Supplied data
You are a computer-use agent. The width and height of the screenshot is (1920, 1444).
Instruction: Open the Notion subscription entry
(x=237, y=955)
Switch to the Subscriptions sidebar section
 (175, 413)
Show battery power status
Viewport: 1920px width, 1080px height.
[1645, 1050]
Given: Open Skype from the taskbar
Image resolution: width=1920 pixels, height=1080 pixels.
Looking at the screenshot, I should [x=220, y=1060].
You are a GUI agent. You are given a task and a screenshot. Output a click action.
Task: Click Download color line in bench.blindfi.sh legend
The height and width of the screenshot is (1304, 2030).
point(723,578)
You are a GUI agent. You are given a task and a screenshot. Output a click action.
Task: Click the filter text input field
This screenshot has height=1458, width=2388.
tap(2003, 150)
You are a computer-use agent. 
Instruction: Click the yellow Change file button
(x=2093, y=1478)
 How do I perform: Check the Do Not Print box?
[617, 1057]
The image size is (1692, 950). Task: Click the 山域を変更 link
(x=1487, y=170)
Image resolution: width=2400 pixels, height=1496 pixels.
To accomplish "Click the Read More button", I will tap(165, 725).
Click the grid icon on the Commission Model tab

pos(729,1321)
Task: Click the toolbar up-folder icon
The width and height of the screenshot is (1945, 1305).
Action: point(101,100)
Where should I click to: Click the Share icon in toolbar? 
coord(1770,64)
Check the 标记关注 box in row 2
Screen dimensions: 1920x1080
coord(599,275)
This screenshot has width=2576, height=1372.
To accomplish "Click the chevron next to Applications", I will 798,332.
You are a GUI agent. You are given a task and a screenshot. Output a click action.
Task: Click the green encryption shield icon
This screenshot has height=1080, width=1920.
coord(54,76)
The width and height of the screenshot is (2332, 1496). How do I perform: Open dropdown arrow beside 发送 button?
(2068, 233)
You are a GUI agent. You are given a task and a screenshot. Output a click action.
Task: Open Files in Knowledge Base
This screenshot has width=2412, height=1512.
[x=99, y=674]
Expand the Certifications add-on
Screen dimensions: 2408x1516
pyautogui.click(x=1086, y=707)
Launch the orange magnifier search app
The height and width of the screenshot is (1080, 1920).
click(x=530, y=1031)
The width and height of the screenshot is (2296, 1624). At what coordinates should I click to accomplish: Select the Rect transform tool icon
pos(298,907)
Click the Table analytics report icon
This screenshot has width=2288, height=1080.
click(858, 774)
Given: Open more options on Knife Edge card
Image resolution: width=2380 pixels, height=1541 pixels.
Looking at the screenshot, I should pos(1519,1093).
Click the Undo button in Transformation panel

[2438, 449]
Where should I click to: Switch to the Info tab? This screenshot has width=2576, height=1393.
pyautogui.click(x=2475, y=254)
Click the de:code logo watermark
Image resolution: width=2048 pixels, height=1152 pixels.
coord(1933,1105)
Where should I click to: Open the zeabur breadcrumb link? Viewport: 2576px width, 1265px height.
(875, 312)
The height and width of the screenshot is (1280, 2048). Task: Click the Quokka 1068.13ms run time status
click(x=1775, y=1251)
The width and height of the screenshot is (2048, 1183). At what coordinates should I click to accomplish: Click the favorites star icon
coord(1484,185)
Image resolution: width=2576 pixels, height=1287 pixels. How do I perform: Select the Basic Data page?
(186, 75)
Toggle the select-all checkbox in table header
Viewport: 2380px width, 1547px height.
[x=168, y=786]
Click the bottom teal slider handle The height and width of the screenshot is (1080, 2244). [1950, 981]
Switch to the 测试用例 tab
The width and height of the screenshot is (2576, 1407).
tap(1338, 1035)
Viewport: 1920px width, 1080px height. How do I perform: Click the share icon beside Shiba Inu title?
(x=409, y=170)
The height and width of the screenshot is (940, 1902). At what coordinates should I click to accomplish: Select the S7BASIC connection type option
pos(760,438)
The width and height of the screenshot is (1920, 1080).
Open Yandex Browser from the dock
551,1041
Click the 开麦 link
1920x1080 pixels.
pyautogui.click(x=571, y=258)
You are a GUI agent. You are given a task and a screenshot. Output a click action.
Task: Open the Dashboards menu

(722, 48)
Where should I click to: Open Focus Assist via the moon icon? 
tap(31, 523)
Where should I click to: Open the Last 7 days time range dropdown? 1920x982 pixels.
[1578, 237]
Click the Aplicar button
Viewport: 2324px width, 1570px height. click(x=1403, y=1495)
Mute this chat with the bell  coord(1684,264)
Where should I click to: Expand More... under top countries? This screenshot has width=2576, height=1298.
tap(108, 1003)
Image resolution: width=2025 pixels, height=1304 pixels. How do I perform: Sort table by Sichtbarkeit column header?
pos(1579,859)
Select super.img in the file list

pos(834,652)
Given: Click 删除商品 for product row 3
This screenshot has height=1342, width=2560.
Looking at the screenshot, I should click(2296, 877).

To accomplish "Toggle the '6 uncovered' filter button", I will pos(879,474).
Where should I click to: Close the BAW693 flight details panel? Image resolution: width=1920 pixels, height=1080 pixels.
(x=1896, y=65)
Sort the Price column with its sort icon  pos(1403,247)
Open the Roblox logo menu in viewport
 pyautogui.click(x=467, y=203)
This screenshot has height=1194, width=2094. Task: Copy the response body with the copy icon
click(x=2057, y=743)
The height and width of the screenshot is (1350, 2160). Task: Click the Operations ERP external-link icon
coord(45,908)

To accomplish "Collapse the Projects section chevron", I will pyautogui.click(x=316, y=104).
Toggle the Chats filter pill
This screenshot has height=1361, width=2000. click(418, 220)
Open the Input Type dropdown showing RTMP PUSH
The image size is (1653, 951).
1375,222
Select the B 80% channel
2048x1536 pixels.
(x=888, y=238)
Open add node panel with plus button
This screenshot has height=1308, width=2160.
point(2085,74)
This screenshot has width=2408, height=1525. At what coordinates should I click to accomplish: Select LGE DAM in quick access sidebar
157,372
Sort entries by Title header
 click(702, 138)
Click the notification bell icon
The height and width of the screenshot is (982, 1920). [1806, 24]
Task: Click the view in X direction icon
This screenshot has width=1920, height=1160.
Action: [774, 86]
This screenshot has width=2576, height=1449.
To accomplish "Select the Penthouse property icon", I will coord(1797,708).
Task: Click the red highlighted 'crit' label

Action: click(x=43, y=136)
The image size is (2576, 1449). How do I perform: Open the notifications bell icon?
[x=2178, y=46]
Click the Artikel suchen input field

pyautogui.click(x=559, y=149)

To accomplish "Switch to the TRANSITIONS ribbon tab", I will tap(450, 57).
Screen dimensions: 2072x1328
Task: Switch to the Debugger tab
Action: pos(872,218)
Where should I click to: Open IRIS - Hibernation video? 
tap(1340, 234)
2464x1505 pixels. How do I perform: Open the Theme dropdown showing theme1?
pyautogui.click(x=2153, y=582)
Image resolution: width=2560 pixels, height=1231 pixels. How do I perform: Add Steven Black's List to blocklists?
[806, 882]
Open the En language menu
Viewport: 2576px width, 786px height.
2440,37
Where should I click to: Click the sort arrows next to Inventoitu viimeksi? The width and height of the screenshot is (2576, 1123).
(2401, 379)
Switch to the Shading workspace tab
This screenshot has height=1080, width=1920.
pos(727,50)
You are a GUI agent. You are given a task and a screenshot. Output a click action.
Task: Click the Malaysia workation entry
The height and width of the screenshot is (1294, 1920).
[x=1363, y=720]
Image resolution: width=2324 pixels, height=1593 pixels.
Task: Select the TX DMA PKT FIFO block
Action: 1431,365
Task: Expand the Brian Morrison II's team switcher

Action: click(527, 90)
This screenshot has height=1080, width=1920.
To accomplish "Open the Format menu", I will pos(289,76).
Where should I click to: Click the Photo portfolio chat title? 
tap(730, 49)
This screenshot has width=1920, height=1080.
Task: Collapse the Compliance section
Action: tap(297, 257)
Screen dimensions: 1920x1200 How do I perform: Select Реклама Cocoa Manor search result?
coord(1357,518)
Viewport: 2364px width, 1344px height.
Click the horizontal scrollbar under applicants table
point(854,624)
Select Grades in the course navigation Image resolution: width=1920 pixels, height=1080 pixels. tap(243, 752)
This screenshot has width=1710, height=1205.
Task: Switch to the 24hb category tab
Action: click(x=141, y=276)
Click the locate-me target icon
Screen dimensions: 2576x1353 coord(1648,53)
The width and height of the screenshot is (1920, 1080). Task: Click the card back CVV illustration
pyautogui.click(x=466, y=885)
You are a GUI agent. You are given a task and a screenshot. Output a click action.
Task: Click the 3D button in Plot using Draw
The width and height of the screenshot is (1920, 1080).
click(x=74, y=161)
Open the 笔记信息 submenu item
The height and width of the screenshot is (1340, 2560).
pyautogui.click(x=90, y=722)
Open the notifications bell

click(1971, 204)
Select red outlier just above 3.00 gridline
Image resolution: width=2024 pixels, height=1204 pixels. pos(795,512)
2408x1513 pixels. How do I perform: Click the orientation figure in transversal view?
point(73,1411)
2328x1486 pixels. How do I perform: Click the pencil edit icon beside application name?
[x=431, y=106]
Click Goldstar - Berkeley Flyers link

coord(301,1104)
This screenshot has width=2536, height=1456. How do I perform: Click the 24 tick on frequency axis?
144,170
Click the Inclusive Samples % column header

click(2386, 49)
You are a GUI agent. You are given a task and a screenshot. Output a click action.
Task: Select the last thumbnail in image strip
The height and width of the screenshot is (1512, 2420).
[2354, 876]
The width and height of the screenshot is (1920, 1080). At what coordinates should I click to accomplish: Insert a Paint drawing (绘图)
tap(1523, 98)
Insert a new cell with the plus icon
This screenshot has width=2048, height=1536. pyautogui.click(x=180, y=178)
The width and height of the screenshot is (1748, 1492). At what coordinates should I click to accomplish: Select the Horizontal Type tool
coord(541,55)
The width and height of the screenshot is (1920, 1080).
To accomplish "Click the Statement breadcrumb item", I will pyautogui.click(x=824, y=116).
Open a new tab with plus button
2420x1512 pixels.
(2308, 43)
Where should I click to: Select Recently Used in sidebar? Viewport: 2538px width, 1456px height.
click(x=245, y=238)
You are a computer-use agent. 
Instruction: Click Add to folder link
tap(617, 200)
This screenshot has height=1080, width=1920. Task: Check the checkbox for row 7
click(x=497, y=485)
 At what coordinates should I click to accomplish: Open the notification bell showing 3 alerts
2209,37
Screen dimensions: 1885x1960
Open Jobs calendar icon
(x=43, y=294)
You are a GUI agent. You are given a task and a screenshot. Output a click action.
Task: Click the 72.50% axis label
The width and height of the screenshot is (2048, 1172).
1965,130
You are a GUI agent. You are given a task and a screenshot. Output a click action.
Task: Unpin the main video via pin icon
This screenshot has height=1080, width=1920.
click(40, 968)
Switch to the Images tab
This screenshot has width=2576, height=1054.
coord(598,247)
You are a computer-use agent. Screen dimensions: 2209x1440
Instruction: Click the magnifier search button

Problem to solve
Look for the string "magnifier" in the listing above and copy every line holding it.

Problem solution
Launch the orange magnifier search app
Instruction: Click the magnifier search button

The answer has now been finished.